We are now in the era of containerization, where hardly anyone in development, testing, or operations would be unfamiliar with or unable to use Docker. Using Docker is also straightforward; most of the time, launching a container simply involves executing docker run {your-image-name}, and building an image is as simple as executing docker build dockerfile ..
Perhaps it's precisely because Docker encapsulates implementation details so thoroughly that I recently realized, while learning about kaniko, an open-source image building tool by Google, that we may have only learned how to use Docker CLI, rather than understanding how Docker actually operates.
Therefore, I has decided to start writing a series of articles about 『How To Build Images』, with this being the first installment: 『Docker Image Specification』.

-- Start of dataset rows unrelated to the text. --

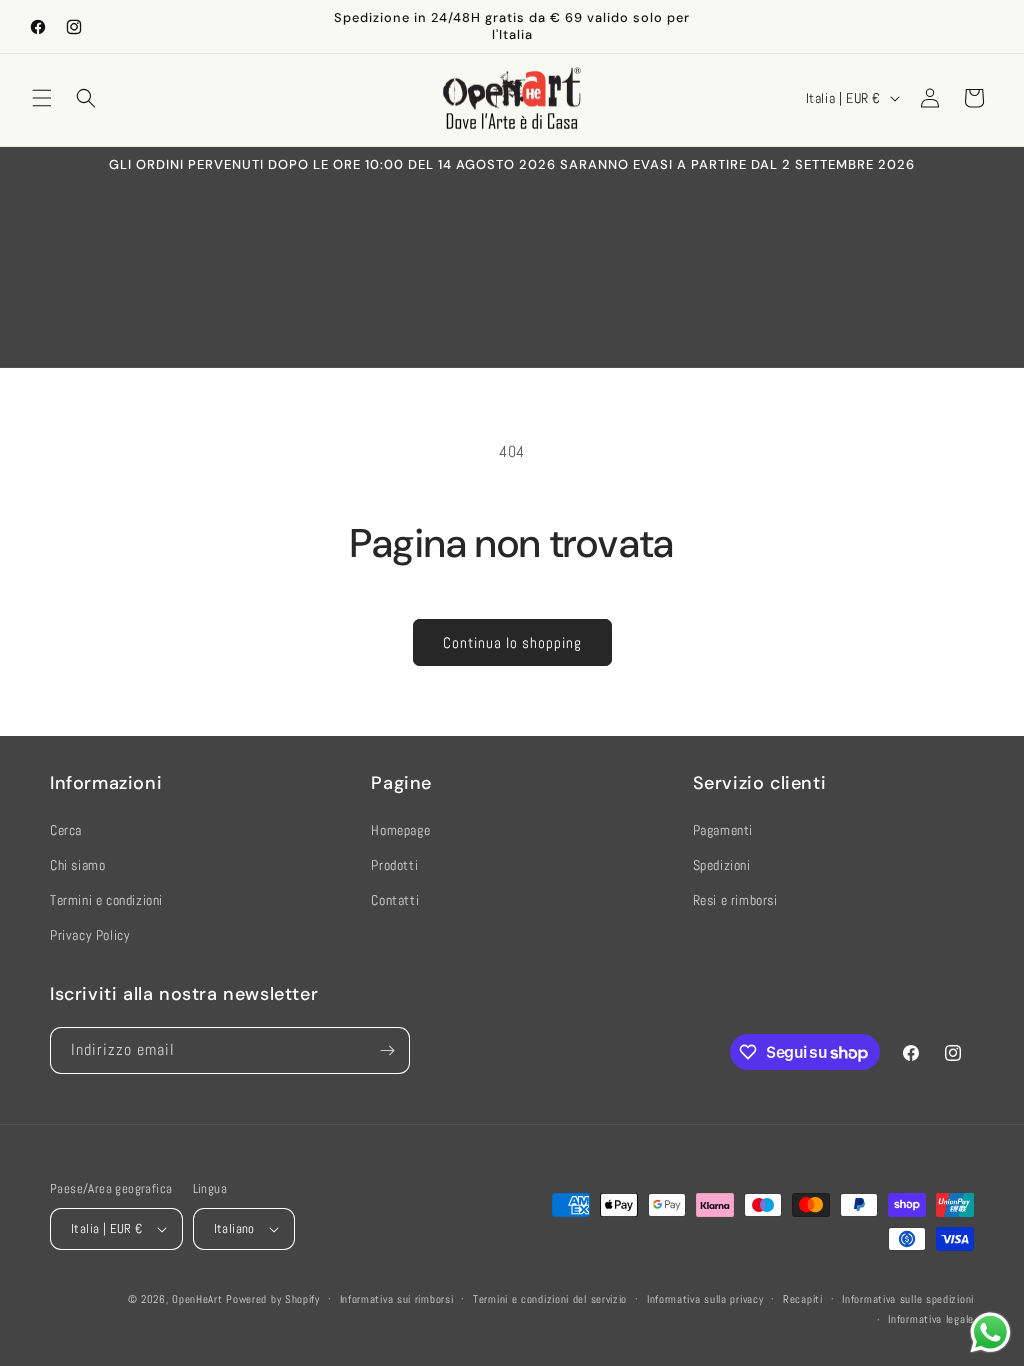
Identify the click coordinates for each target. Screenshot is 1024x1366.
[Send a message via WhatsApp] (990, 1332)
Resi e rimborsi (735, 900)
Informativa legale (931, 1319)
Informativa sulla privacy (705, 1299)
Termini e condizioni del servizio (550, 1299)
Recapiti (803, 1299)
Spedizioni (722, 865)
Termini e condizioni (106, 900)
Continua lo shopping (512, 642)
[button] (42, 98)
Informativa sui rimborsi (397, 1299)
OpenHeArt (197, 1299)
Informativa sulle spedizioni (908, 1299)
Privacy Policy (90, 935)
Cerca (66, 830)
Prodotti (394, 865)
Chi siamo (77, 865)
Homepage (400, 830)
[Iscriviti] (387, 1050)
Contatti (395, 900)
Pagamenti (723, 830)
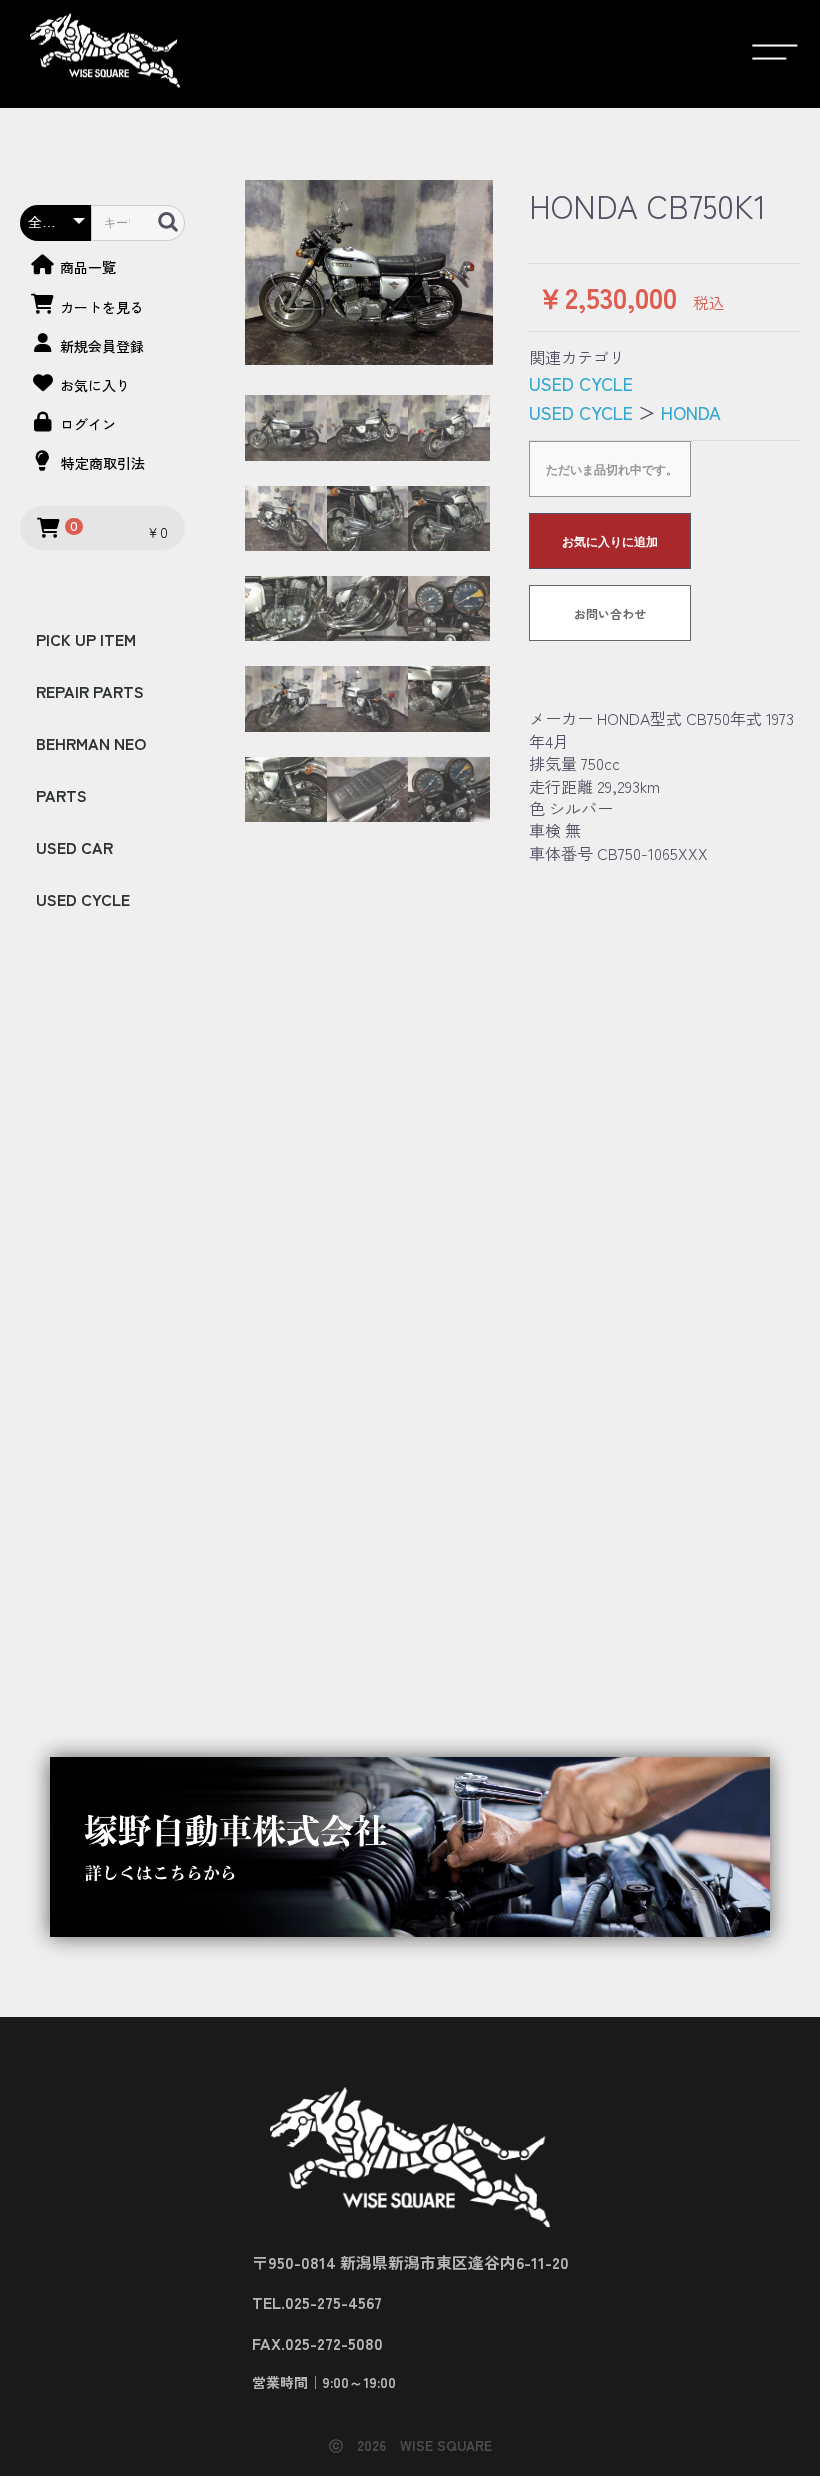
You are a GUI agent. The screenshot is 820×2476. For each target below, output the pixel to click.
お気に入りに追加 (610, 542)
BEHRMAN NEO (91, 743)
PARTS (61, 795)
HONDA (691, 412)
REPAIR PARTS (90, 691)
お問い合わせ (610, 613)
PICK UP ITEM (86, 639)
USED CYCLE (83, 899)
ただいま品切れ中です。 (612, 470)
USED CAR (74, 847)
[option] (369, 272)
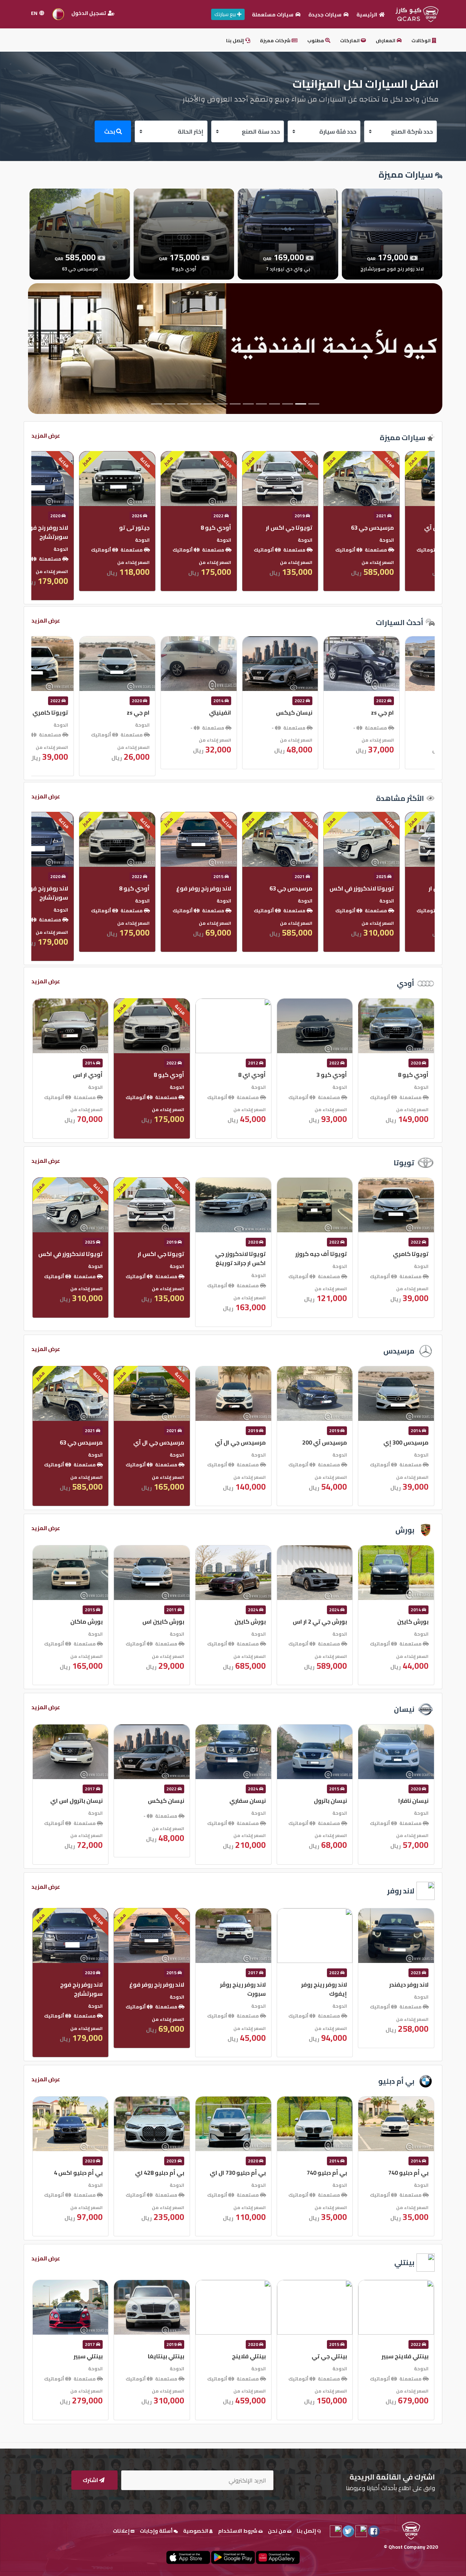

Note: This article assumes that readers know how to use Docker, including but not limited to knowing how to execute docker run and docker build and writing a Dockerfile.

Docker Image Specification

Container images store changes to the file system, while container image specification describes how to record the history of these changes and the corresponding operation parameters as well as how to convert container images into containers.

Simply, it describes the specifications for container >> serialization >> image and image >> deserialization >> container 😯

Specification History

• v1
  • first edition
• v1.1
  • Implemented by Docker v1.10 (February, 2016)
  • use sha256 digests as ids for each layer from now on(previously used random values)
  • Added manifest.json file, which is responsible for recording metadata of image content and dependencies.
• v1.2
  • mplemented by Docker v1.12 (July, 2016)
  • add Healthcheck into image specifications
• OCI v1 image
  • Image specification proposed by the Open Container Initiative (OCI)
  • Not compatible with Docker(moby), But you can push image to the Registry and then pull it back and registry will auto convert it into the one docker(moby) is supported.

To standardize container formats and runtime creation, Docker, along with organizations like CoreOS, established the Open Container Initiative (OCI) under the supervision of the Linux Foundation. Currently, OCI has proposed two specifications: the Runtime Specification (runtime-spec) and the Image Specification (image-spec).
However, since Docker has not yet fully adopted the OCI image specification, this series of articles will not cover content related to the OCI image specification. (MAY be considered in the future 😆)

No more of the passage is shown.